A critical (CVSS 9.8) validation-bypass flaw in the Advanced Custom Fields: Extended WordPress plugin lets unauthenticated attackers create new administrator accounts on vulnerable sites that expose a public ACFE frontend form with a Create User action.
What Is It
CVE-2026-8809 is a privilege-escalation vulnerability (CWE-269) in the Advanced Custom Fields: Extended (ACFE) plugin for WordPress, affecting all versions up to and including 0.9.2.5. The plugin's after_validate_save_post() function unconditionally trusts the attacker-controlled _acf_post_id POST parameter, with no authentication or integrity verification, to select a cleanup branch that silently discards every validation error not prefixed with acfe:. By steering that branch, an attacker suppresses both the role allow-list error raised by acfe_field_user_roles::validate_front_value() and the administrator-role capability guard error raised by acfe_module_form_action_user::validate_action(). With those guards stripped, wp_insert_user() runs with an attacker-supplied administrator role argument, minting a new admin account.
Why It Matters
The bug is network-reachable, requires no authentication, no user interaction, and is low-complexity to exploit; hence the 9.8 CRITICAL CVSS score with HIGH confidentiality, integrity, and availability impact. Successful exploitation hands an unauthenticated attacker a full administrator account on the target WordPress site, which is effectively a full site compromise: arbitrary plugin/theme upload, content tampering, credential theft, and persistence are all downstream. ACF Extended is a widely deployed plugin in the ACF ecosystem, which broadens the blast radius wherever frontend forms are in use.
What's Vulnerable
- Plugin: Advanced Custom Fields: Extended (ACFE) for WordPress
- Affected versions: all releases up to and including 0.9.2.5
- Exploitation precondition: the target site must expose a public ACFE frontend form configured with a Create User action that maps a role field. Sites without such a public form are not exploitable via this path.

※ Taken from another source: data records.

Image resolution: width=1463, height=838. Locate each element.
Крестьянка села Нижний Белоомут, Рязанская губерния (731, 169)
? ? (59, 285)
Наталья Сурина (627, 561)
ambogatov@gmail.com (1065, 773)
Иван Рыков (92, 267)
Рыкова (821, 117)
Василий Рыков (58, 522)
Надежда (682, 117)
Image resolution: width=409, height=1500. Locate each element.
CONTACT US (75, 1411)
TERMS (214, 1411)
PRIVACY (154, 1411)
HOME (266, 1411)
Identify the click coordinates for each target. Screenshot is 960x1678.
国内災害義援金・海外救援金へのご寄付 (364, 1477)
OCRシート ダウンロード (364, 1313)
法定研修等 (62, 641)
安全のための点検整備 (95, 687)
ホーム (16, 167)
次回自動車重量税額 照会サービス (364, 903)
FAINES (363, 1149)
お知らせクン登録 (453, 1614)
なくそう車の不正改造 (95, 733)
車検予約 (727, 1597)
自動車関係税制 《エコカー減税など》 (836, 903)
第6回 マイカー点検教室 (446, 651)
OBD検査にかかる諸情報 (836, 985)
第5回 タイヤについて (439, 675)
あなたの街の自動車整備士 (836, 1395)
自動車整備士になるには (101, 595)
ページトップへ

- CISA KEV: no entry supplied for this CVE; active exploitation is not confirmed in the provided source material.
Patch Status
Wordfence references a fix in the plugin's source tree at changeset 3551665, indicating the issue is addressed in a release after 0.9.2.5. Administrators of ACFE-equipped WordPress sites should update the plugin to the latest available version immediately, and in the interim audit any public-facing forms that include a Create User action mapping a role field. Review administrator account lists for unexpected entries.